TASKS AND EXERCISES:
- 1) In the article on Malaysia's 50th independence anniversary, what share of the population do ethnic Chinese and Indians make up?
- 2) Quote the article on Malaysia's 50th independence anniversary from "The social melting" up to and including "at churches nationwide.".

Sunday, September 2, 2007

English Portfolio Entry no. 6

By Clarence Fernandez and Hsu Chuang Khoo

KUALA LUMPUR (Reuters) - Malaysia celebrated the 50th anniversary of its independence on Friday with fireworks, flag-waving and a prayer for unity among its races and religions.

Malaysia's premier used his anniversary speech, made in the midnight hour of the nation's birth, to voice pride in the country's record of religious tolerance, but he and others hinted at recent undercurrents of social tension.

"We must take care of our unity and we must be ready to destroy any threat which may affect our unity," Prime Minister Abdullah Ahmad Badawi told tens of thousands of Malaysians who had turned out in the capital's main square to see the fireworks.

Malaysia is dominated politically by ethnic Malays, who are Muslims and see themselves as the natural rulers and indigenous race. But they make up only a slender majority -- ethnic Chinese and Indians account for almost 40 percent of the population.

The social melting pot, partly a legacy of colonial times when former ruler Britain imported Chinese and Indian labor to work mines and plantations, has left Malaysia with a major challenge to keep the peace between the races.

With conservative Islam on the rise in Malaysia, non-Muslims have begun to complain that their constitutional rights to freedom of worship and to secular government are being compromised.

The Malay deputy premier recently called Malaysia an Islamic state, angering non-Muslims. Increasingly, leaders of the multi-racial government are urging Malaysians to heed the lessons of 1969, when racial tensions burst into deadly riots.

"SIGNS OF POLARISATION"

On Friday morning, as flag-waving Malaysians again streamed into Merdeka (Freedom) Square for the main daytime celebrations, some Christian groups prayed for unity at churches nationwide.

ENTRIES SHOWN:

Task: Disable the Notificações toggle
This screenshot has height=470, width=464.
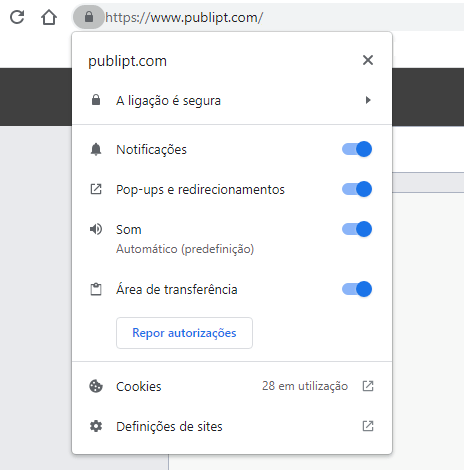Action: point(357,149)
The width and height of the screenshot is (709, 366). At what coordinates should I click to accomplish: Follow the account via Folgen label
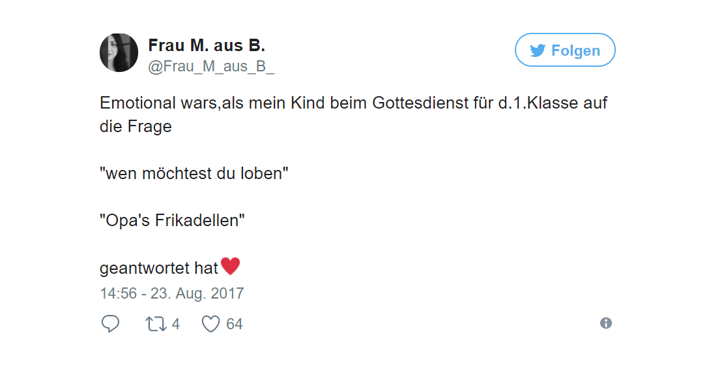tap(576, 50)
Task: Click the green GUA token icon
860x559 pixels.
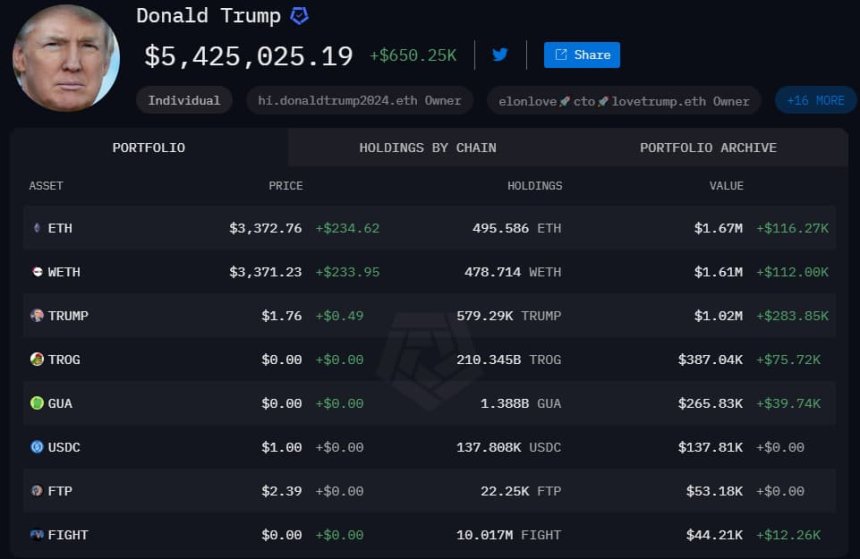Action: pos(38,403)
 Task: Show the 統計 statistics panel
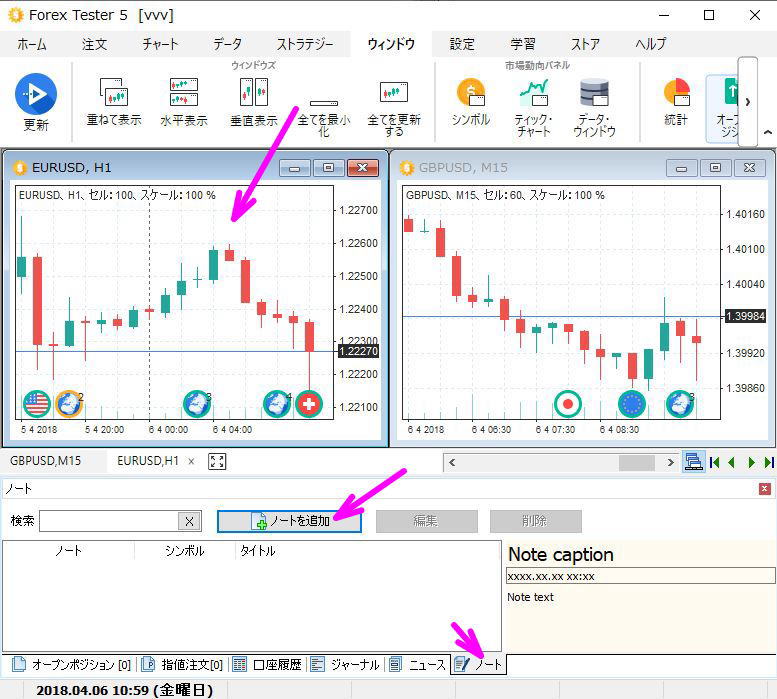[x=676, y=94]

ANSWERS TO THE EXERCISES:
- 1) Almost 40 percent.

- 2)
The social melting pot, partly a legacy of colonial times when former ruler Britain imported Chinese and Indian labor to work mines and plantations, has left Malaysia with a major challenge to keep the peace between the races.

With conservative Islam on the rise in Malaysia, non-Muslims have begun to complain that their constitutional rights to freedom of worship and to secular government are being compromised.

The Malay deputy premier recently called Malaysia an Islamic state, angering non-Muslims. Increasingly, leaders of the multi-racial government are urging Malaysians to heed the lessons of 1969, when racial tensions burst into deadly riots.

"SIGNS OF POLARISATION"

On Friday morning, as flag-waving Malaysians again streamed into Merdeka (Freedom) Square for the main daytime celebrations, some Christian groups prayed for unity at churches nationwide.